[Text Boundary: Start]
A hold-out cross-validation method, in which the dataset was divided into two sets: training and validation. This validation, however, can also be accomplished with other validation methods, such as k-fold cross-validation, holdout, or leave one out. Since k-fold has a more complex procedure, holdout is often thought to be the most basic version of k-fold cross-validation46.

Evaluation metrics used for the models

The model evaluation criteria include level of accuracy, precision, recall, F1 score, Matthews Correlation Coefficient (MCC), and an impressive Area Under Curve (AUC) score shown from Eq. 15.

$$MCC = \frac{{{\text{TP*TN }}{-}{\text{ FP*FN}}}}{{\surd \left( {{\text{TP}} + {\text{FP}}} \right)\left( {{\text{TP}} + {\text{FN}}} \right)\left( {{\text{TN}} + {\text{FP}}} \right)\left( {{\text{TN}} + {\text{FN}}} \right)}}$$
(1)
$$Precision=\frac{TP}{TP+FP}$$
(2)
$$Recall=\frac{TP}{TP+FN}$$
(3)
$$Accuracy=\frac{TN+TP}{TN+FN+TP+FN}$$
(4)
$$F1 Score=2 \times \frac{Precision \times Recall}{Precision+Recall}$$
(5)

where TP: Number of true positives, TN: Number of true negatives, FP: Number of false positives, FN: Number of false negatives.

Statistical analysis

Independent t-test

This statistical method was used to determine whether the means of the two data sets (diabetes and non-diabetes) differ significantly. Specifically, an independent sample t-test (Eq. 6) was applied to compare the means of diabetic and non-diabetic patients.

$$t = \frac{{{\overline{\text{x}}}^{1} - {\overline{\text{x}}}^{2} }}{{\sqrt {\frac{{{\text{s}}_{1}^{2} }}{{{\text{n}}1}}} + \frac{{{\text{s}}_{2}^{2} }}{{{\text{n}}2}}}}$$
(6)

where \({\overline{\text{x}}}^{1}\) and \({\overline{\text{x}}}^{2}\) are the sample means of diabetics and non-diabetics, S21 and S22 are the sample variances of diabetics and non-diabetics, n1 and n2 are the sample sizes of diabetics and non-diabetics.

Principal component analysis (PCA)

PCA is a dimensionality reduction technique used to transform high-dimensional data into a lower-dimensional space while preserving as much variance as possible. It is widely used in data analysis, machine learning, and bioinformatics. PCA extracts K principal components by solving the characteristic equation of the correlation matrix of observed variables (Eq. 7). The eigenvalues, arranged in descending order, indicate the proportion of variance accounted for by each component47.

The principal component model is expressed as:

$$Fi = T_{i1 } X1 + T_{i2 } X2 + T_{ik} Xk\quad \left( {i = {1},{2},{3,} \ldots ,\;{\text{m}}} \right)$$
(7)
[Text Boundary: End]
[Records supplied Boundary: Start]
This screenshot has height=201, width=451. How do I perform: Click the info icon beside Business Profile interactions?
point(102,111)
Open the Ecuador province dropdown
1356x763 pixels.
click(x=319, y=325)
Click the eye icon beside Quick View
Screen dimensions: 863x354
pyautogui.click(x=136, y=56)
[Records supplied Boundary: End]
_What is being asked_
According to the text, what do the eigenvalues, arranged in descending order, indicate in principal component analysis? Rely solely on the text, not on the lines, when responding.

_Answer section_
They indicate the proportion of variance accounted for by each component.